I took a group of new immigrant kids out to the Waterton Park Front yesterday. It was beautiful -- dry, hot, and still, the gale-force winds I had come to associate with the place where prairies meet rockies were calm, the air was holding its breath for a thunderstorm and had paused its usual screaming down the steep mountainsides. We cooled off by running fingerfulls of streamwater through our hot hair.

white evening primrose


The school bus drove around the bison paddock, a small fenced-in area purposed to educate visitors about the ecological hertiage of the landscape. Bison, not too long ago, were a massive driving sustaining force in this land. The interpretive centre at Head-Smashed-In Buffalo Jump illustrates the story in a cultural context, telling a poignant story of the Blackfoot relationship with the beast, the key force in sustaining their way of life, an entire culture dancing around the preparations and rewards of an epic hunt.

head-smashed-in buffalo jump



 I tried to convey to the twenty five kids, mostly new Canadians from Nepal and Bosnia, that this landscape, one hundred and fifty years ago, was very different, was in constant renewal through the grazing and the running and the wallowing of the buffalo. For laughter and education, I dressed up a ten-year-old boy as rough fescue grass and explained that the root systems of native prairie grasses, rough fescue, june grass, blue gramma grass, spear grass, are dense and deep, holding the soil against the constant blowing of the winds.
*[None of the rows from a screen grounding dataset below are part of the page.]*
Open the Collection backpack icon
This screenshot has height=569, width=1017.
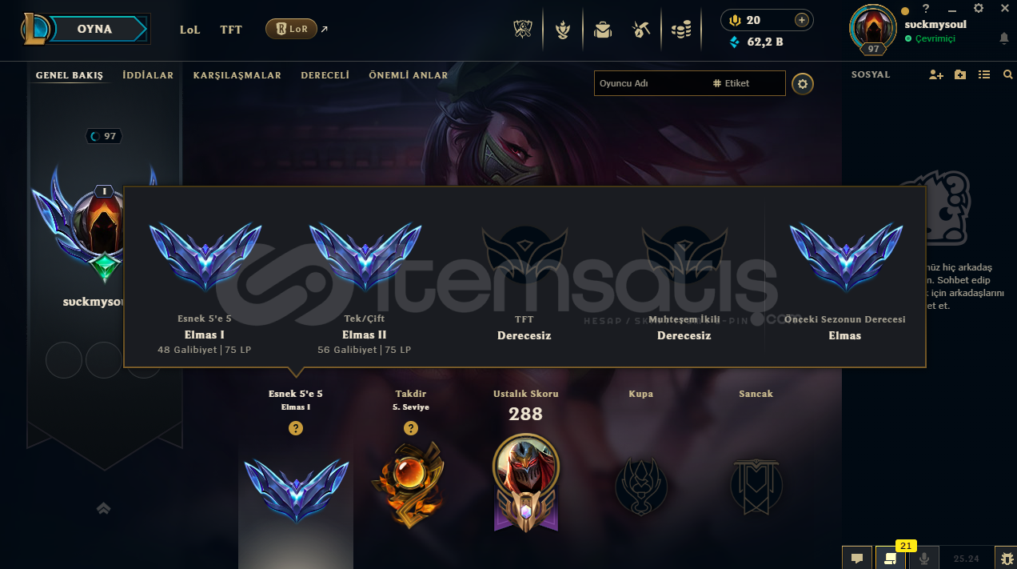pos(602,30)
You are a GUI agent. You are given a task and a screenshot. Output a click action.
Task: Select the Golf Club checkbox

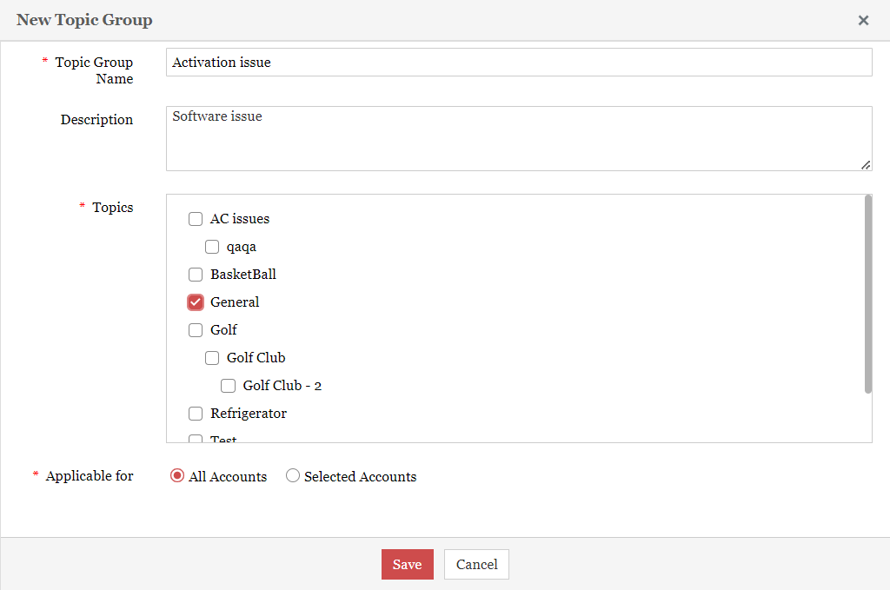point(212,358)
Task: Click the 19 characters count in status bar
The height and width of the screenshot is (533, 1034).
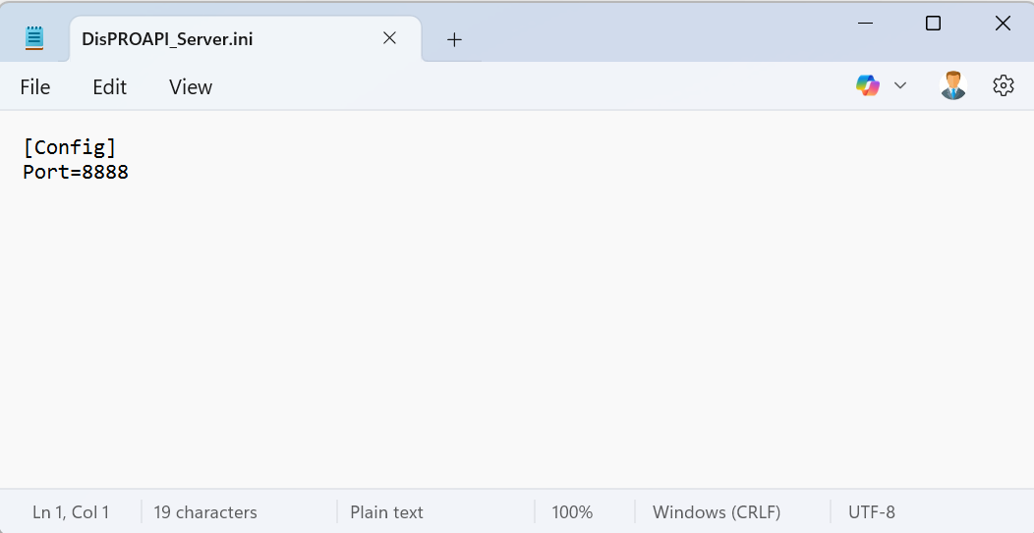Action: (205, 512)
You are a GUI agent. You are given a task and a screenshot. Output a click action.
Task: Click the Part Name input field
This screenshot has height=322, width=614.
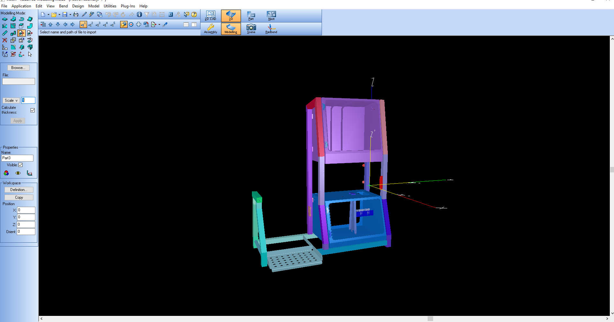[x=17, y=158]
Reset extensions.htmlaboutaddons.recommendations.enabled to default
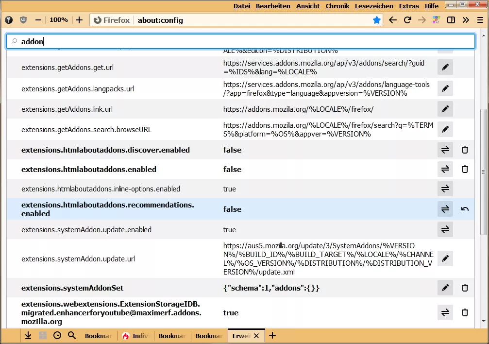This screenshot has width=489, height=344. (465, 209)
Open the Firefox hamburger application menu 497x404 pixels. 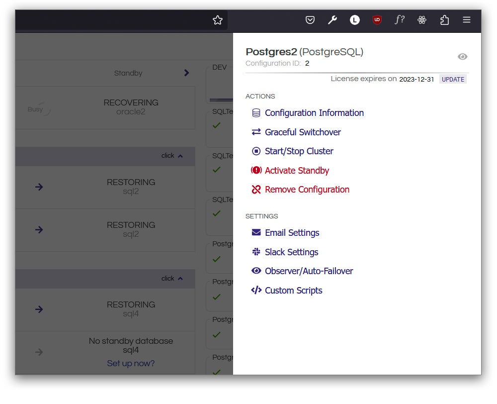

I talked about responsible grazing practices, the role the buffalo played in keeping the grass healthy, the root systems strong.

roots systems of rough fescue grass -- the grasses on the left are sustainably grazed, dense and hold the soil in place. the grasses on the right illustrate the effects of poorly managed grazing.



I'm so accustomed to the giant cedars of the coast, touching a grandmother tree who was alive when sea cows grazed in the thick kelp and sailboats were frightening and foreign. For me, this conservation of the little plants, the grasses that create and sustain the foundation of this ecosystem, resonates little alarm bells of worry -- to me, the soil is the ocean of the prairies, the grasses move in waves with the wind, the buffalo grazing, a baleen whale, giant, warmblooded migrations, all at once symbol and sustenance, architect of their domain.